Blick zurück: Die gesamte Geilenkirchener Innenstadt stand unter Wasser.
Blick zurück: Die gesamte Geilenkirchener Innenstadt stand unter Wasser. Foto: ZVA/Udo Stüßer

Was sie besonders freute, ist die Tatsache, dass erste Geschäfte nach Renovierungsarbeiten wieder öffnen können.

Nicht weniger freute sie sich über die Entwicklung der Kaufkraft. „Die Einzelhandelszentralität liegt in Geilenkirchen in den vergangenen Jahren bei rund 85. Das ist für eine Stadt wie Geilenkirchen gut“, sagte sie. Mit 84,4 sei sie in diesem Jahr leicht gesunken. Zum Verständnis: Der Wert 100 besagt, dass 100 Prozent der Kaufkraft der Bürger einer Stadt in der Stadt bleiben. Bei einem Wert von über 100 kommt Kaufkraft aus anderen Kommunen hinzu, bei unter 100 wandert sie ab. Große Städte wie Heinsberg und Hückelhoven liegen bei 121,5 und 125, Baesweiler bei 77,7. Stark zugelegt hat die Nachbarstadt Übach-Palenberg: Dort ist die Einzelhandelszentralität von 79,9 2016 auf 98,0 angestiegen.

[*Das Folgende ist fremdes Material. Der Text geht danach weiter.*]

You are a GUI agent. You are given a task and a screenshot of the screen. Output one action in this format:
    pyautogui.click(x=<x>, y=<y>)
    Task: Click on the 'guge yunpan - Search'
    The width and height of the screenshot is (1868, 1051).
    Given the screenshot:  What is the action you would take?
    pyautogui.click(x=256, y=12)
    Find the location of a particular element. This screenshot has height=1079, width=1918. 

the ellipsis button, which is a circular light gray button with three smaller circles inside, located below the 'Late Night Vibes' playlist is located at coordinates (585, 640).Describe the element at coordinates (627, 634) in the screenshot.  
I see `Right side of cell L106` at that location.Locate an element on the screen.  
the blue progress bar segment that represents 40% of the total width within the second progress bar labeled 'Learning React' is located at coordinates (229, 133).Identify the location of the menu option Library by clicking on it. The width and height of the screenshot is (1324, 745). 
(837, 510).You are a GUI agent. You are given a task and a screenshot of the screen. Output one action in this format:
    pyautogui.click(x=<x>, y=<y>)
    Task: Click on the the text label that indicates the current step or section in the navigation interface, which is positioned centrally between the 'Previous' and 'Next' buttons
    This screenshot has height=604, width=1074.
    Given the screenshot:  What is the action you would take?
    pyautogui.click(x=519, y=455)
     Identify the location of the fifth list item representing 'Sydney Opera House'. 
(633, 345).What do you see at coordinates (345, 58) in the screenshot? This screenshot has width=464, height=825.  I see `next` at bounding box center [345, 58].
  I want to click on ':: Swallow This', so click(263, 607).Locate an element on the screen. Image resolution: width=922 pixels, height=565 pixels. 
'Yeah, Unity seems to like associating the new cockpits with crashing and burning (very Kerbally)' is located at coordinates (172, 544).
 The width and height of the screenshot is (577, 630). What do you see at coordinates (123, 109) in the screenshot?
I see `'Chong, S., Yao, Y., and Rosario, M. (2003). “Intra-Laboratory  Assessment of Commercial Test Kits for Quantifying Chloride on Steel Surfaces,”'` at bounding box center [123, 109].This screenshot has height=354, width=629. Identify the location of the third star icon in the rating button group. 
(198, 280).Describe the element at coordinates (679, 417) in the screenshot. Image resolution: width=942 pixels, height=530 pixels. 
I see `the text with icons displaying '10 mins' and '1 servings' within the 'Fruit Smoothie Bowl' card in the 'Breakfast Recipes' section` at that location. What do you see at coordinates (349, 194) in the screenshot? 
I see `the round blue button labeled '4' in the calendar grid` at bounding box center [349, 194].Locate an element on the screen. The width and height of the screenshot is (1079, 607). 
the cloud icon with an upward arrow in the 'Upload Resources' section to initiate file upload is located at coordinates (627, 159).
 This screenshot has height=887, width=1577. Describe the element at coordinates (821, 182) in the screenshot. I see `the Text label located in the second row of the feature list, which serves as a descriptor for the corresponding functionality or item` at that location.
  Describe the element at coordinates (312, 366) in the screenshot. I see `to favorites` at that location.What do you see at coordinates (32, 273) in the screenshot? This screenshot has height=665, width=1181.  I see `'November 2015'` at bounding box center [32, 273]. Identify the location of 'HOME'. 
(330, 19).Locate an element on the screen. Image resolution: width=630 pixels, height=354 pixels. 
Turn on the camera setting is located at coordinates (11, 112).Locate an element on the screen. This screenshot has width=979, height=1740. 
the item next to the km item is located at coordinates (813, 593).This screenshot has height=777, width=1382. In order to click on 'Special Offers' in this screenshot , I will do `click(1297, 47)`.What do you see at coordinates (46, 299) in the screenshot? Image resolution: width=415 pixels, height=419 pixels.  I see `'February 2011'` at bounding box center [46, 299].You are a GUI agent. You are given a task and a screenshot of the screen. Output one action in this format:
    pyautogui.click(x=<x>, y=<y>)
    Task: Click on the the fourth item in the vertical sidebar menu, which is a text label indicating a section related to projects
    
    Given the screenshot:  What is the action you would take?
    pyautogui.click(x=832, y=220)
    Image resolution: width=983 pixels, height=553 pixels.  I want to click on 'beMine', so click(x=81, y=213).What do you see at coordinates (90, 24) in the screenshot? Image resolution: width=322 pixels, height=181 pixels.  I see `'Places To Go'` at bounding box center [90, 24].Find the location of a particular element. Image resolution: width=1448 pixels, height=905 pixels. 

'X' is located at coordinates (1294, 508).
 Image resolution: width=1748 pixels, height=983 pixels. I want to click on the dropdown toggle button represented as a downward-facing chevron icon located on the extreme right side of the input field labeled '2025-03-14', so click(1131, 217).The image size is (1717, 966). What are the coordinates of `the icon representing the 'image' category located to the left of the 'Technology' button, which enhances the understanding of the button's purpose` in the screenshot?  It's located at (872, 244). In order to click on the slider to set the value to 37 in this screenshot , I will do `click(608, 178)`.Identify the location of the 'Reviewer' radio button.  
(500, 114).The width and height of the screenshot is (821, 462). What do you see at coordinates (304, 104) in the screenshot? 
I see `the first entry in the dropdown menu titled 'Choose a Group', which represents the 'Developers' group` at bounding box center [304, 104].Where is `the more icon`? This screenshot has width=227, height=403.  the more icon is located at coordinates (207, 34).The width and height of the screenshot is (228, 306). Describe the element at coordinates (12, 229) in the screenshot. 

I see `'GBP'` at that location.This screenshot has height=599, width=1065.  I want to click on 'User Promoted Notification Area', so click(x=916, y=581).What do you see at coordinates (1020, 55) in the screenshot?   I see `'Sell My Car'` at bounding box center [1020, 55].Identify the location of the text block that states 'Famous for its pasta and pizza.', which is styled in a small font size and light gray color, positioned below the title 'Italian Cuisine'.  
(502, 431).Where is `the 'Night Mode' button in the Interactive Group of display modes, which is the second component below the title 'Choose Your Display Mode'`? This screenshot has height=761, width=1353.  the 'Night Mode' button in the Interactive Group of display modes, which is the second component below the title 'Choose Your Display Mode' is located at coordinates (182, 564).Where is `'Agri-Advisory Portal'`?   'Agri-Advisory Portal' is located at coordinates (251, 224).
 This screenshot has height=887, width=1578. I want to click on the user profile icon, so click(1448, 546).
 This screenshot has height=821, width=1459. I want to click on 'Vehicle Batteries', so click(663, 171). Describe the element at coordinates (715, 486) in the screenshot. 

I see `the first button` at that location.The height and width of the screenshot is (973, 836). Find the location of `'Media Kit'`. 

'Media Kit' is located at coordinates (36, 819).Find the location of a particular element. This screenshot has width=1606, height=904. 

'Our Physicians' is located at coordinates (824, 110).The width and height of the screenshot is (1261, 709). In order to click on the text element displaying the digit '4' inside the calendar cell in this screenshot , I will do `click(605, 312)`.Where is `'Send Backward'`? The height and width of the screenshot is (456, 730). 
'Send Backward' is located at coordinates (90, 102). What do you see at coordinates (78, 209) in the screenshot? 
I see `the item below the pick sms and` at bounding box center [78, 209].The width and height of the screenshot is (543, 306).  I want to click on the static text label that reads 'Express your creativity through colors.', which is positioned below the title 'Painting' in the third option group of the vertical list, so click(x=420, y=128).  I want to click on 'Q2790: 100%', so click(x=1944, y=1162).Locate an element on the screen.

Zahlen nannte Köppl auch zur Kaufkraft in diesem Jahr: „Die Einzelhandelskaufkraft beträgt in Geilenkirchen 174,5 Millionen Euro. Die durchschnittliche Einzelhandelskaufkraft liegt bei 6310 Euro pro Einwohner beziehungsweise 93,4 Prozent der durchschnittlichen Einzelhandelskaufkraft in Deutschland.“ Und: „Der tatsächliche Einzelhandelsumsatz liegt bei 121,9 Millionen Euro. Das entspricht einem Einzelhandelsumsatz von 4406 Euro pro Einwohner beziehungsweise 78,7 Prozent des durchschnittlichen Einzelhandelsumsatzes in Deutschland.“ Mit Blick auf die Gewerbegebiete sagte sie: „Unser Angebot kann nicht mehr die Nachfrage decken. Wir wollen einen Kriterienkatalog entwickeln und festlegen, welche Firmen wir künftig haben wollen und welche nicht.“

Mit Blick auf die Zukunft müsse man Wirtschaftsförderung neu denken und auch Visionen entwickeln. Man müsse ein Bild zeichnen, das begeistert. Eine Stadt mit Cafés und Gastronomie? Mit Nahtourismus? Mit Spezial-Einzelhandel?

Ein mitreißendes Plädoyer für die Belebung der Innenstadt hielt Gunter Wagner: Die Funktion der Innenstädte als Treffpunkt, Versorgungszentrum, Erlebnisraum und Einkaufsort sei zunehmend gestört. Gründe seien der Onlinehandel, verändertes Verhalten und die Demografie, beschleunigt durch die Corona-Pandemie und Hochwasserschäden. Leerstände, Verwahrlosung, Versorgungslücken und abnehmende Sozialkontakte seien die negativen Folgen.

Man müsse sich jetzt um die Ansiedlung von Nutzungen bemühen, die nicht online darstellbar seien wie Dienstleistungen, Gastronomie, beratungsintensive Handelsnutzungen, Veranstaltungsräume und Nahversorgung. „Wir müssen uns um besondere Handelsnutzungen bemühen, die es nicht überall gibt“, forderte er, wobei Aufenthaltsqualität wie Sauberkeit, Möblierung, Stadtbild und Sicherheit eine große Rolle spielen würden. Erlebnisse und Events seien ebenso wichtig wie Kunst und Kultur in der Stadt.

Für eine Belebung der Innenstadt müsse man ein Konzept entwickeln, beispielsweise für Genuss und Spezialitäten. Schokolade, Weine, Bier, Gewürze und hochwertige Lebensmittel seien ebenso Zugpferde wie Randsortimente wie Schmuck, Accessoires und Deko. Tastings, Gastronomie, Events, Café und Wein-Bar könnten eine Innenstadt beleben. Einzigartige, nicht duplizierbare Produkte, Schmuck, Bekleidung, Kunst und Second Hand würden Kunden ebenso anziehen wie Workshops oder Anfertigung nach Maß. „Wir müssen dicke Bretter bohren. Aber Beharrlichkeit zahlt sich aus“, sagte er.